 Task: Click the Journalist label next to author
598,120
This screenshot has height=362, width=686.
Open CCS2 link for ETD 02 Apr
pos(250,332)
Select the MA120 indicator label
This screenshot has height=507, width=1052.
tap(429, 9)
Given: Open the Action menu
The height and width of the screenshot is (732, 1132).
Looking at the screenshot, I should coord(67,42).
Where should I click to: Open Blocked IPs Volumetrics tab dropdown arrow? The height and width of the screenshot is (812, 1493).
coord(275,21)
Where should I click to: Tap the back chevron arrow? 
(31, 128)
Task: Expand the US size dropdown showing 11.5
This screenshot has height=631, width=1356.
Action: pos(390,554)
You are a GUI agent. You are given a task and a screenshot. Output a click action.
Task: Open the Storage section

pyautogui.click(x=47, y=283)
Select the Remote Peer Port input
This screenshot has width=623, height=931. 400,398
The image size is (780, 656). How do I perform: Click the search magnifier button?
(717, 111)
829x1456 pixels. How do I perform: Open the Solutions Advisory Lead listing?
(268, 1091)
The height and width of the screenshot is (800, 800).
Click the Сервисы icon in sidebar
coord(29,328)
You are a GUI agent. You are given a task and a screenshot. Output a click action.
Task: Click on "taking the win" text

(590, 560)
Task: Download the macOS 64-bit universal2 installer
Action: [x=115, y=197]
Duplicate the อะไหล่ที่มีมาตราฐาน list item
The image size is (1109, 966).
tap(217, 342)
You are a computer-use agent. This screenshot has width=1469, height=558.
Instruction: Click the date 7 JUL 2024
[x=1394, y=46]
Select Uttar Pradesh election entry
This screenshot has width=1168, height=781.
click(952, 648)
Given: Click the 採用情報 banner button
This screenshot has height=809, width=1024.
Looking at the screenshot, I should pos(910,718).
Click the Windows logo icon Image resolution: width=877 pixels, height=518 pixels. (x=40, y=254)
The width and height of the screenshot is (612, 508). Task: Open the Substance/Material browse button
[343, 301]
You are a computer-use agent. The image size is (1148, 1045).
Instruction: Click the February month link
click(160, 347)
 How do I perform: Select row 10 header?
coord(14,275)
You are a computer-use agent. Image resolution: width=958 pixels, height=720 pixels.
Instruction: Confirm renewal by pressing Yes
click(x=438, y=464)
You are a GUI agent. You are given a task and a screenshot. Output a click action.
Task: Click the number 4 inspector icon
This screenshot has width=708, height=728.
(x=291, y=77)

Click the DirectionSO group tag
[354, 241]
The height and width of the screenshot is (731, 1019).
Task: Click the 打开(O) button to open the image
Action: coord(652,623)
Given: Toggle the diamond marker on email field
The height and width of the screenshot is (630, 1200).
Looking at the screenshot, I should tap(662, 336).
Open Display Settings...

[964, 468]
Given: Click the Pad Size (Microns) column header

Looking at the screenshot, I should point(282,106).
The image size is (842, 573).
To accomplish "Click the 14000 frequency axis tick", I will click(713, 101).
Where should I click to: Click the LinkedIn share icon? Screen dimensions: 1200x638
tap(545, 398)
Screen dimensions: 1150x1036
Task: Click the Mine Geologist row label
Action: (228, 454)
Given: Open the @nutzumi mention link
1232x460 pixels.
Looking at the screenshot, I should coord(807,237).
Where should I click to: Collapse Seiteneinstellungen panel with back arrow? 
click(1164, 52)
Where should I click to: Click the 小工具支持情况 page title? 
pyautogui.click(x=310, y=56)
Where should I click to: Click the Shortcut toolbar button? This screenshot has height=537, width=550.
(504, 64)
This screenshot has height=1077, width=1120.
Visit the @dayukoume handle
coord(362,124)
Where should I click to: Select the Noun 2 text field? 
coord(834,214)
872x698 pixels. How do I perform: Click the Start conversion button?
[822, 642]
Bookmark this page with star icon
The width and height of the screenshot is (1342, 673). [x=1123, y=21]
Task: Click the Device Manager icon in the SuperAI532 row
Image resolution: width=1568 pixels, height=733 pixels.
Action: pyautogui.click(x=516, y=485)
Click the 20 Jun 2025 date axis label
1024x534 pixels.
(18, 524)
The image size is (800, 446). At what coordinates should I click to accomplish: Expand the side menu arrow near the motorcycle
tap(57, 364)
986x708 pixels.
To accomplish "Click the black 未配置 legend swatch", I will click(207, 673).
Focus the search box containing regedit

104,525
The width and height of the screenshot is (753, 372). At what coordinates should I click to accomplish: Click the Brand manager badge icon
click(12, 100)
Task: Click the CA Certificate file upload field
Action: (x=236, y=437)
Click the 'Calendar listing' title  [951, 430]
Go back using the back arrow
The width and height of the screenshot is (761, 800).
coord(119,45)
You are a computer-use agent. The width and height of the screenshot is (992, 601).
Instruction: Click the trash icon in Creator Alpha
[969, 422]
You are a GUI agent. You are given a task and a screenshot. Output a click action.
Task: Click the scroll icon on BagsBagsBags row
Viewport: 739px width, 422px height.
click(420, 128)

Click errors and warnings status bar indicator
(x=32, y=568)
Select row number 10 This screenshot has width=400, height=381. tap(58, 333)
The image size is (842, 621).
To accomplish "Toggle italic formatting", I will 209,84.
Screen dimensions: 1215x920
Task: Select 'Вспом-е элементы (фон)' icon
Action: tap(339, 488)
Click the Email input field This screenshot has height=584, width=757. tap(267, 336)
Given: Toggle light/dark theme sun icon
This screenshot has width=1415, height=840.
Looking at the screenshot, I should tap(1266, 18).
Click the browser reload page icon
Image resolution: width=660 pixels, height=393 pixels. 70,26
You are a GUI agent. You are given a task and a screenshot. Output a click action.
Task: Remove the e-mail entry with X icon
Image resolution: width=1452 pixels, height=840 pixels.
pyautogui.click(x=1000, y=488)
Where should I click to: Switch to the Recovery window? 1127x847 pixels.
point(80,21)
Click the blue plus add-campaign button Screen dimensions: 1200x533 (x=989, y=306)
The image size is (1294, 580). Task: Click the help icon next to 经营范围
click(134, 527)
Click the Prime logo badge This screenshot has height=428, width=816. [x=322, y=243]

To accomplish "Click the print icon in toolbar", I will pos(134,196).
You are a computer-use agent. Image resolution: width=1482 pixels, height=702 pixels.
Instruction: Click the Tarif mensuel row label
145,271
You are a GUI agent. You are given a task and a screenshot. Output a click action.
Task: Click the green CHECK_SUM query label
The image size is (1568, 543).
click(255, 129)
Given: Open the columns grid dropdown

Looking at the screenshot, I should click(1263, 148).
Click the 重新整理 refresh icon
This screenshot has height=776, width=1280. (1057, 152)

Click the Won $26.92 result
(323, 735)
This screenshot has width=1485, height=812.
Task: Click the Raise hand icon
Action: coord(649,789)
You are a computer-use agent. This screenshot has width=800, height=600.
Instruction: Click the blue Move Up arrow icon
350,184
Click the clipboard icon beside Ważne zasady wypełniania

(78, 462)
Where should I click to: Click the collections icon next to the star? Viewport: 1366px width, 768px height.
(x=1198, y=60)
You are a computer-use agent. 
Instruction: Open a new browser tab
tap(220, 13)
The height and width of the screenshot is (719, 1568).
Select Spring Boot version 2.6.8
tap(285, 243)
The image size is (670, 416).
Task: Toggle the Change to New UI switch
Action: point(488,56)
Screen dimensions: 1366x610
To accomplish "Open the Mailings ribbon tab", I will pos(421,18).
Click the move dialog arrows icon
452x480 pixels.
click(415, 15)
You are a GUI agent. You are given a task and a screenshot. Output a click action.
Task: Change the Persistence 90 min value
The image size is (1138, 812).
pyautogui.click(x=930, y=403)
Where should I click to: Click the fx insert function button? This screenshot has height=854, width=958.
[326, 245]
____
§ **Problem details**: Scan the data, and report each line that uses the word "number".

§ **Your response**:
Task: Click the number 4 inspector icon
Select row number 10 This screenshot has width=400, height=381. tap(58, 333)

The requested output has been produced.